Here's a loose, annecdotal "case study". Yesterday (or was it the day before?) NICE, an organisation who approve drugs for use in the NHS, refused to authorise use of a kidney-cancer treatment. People hereabouts seemed to hear the story as villainous NICE preventing dying cancer victims from receiving treatment; ‘Isn't it awful?’, was the mildest response I caught. And that's how the indignation is stoked: another straw on a commentor’s back until, one day, they break, and spill their bile all over a blog, even though the story--as I heard it--was world-renowned NICE, one of the government's success stories, turning down an expensive drug that only gave 2-3 weeks life on existing therapies. So basically the MSM had acted as a PR agent for the pharmaceutical company in question.

Adam's point (2) is particularly telling. The internet has been a giant flame war since it's inception, so I don't see time helping here. But, as I've tried to show above, people are incensed about things that don't impinge on their lives because of the reporting. And I don't want them to hide these thoughts--reverting to thoughtcrimes instead of speechcrimes--I want them to change their minds. I want them to see why their views are simplistic or fallacious. And journalists were the people we trusted to do this. You were the bouncers who were supposed to keep the criminal element out; but you've let everybody in, and now that fists are flying, and people are banging into you, and it's time for to do your job and wade in and set people's minds right.

Pål: As I noted above, spEak You're bRanes shows that a lack of anonymity doesn't disinhibit toxic commenting. Plus some of us have names that are more common than Dave Gorman (http://en.wikipedia.org/wiki/Are_You_Dave_Gorman%3F) OTOH IT news site theregister.co.uk allows anonymous commenting.

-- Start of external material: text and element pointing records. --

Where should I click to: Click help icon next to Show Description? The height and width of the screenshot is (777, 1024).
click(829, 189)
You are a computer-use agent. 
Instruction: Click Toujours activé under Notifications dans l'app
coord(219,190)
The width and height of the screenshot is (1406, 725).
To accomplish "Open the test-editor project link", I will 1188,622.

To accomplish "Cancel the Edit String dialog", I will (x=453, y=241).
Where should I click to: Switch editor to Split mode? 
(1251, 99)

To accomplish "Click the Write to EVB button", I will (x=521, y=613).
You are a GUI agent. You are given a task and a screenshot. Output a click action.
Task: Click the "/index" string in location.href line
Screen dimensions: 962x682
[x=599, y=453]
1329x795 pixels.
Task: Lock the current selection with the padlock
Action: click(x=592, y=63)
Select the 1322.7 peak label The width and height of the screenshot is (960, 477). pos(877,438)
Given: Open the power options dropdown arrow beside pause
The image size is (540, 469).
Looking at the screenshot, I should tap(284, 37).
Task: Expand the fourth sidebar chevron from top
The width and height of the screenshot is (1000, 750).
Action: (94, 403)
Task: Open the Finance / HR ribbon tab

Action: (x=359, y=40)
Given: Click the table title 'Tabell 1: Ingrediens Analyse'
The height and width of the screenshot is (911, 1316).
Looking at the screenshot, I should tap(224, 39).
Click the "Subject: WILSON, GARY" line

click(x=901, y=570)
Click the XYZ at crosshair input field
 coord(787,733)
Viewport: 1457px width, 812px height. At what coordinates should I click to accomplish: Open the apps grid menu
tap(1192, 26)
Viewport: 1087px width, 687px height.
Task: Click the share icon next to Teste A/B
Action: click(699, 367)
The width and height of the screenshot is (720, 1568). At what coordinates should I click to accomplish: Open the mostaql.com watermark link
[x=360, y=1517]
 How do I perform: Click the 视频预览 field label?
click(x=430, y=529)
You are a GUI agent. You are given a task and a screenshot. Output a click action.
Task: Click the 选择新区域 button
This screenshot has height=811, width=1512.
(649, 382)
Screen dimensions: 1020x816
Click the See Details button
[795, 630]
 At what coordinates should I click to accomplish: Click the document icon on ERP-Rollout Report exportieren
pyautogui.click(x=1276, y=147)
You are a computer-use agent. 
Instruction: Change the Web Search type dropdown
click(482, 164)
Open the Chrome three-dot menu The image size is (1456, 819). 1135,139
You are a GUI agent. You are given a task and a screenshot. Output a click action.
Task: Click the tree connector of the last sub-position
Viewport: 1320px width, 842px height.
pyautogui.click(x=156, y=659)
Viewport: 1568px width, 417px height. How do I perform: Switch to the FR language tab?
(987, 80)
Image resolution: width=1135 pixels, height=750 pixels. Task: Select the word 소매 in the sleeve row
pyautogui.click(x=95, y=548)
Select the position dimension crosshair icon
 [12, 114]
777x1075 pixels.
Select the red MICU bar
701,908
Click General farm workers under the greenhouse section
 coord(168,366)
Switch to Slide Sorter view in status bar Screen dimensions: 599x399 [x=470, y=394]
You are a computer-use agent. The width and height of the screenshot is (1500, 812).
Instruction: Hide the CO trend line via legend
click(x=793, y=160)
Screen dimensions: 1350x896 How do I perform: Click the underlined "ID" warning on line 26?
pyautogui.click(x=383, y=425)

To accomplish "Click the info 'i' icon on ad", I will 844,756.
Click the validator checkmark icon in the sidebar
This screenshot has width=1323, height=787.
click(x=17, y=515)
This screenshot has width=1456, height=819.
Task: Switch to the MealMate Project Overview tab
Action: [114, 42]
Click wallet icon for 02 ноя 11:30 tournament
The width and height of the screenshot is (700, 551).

And while the atmosphere may resemble the canteena at Mos Eisley, replete with in-house AI (http://www.google.co.uk/search?q=site%3Atheregister.co.uk+amanfrommars), it can be worth diving in because there will be an anonymous comment by an employee of the organisation under discussion. So anonymity is a red herring: it presence can help the debate while lack of it doesn't much enhance it. (But I would say that, wouldn't I?)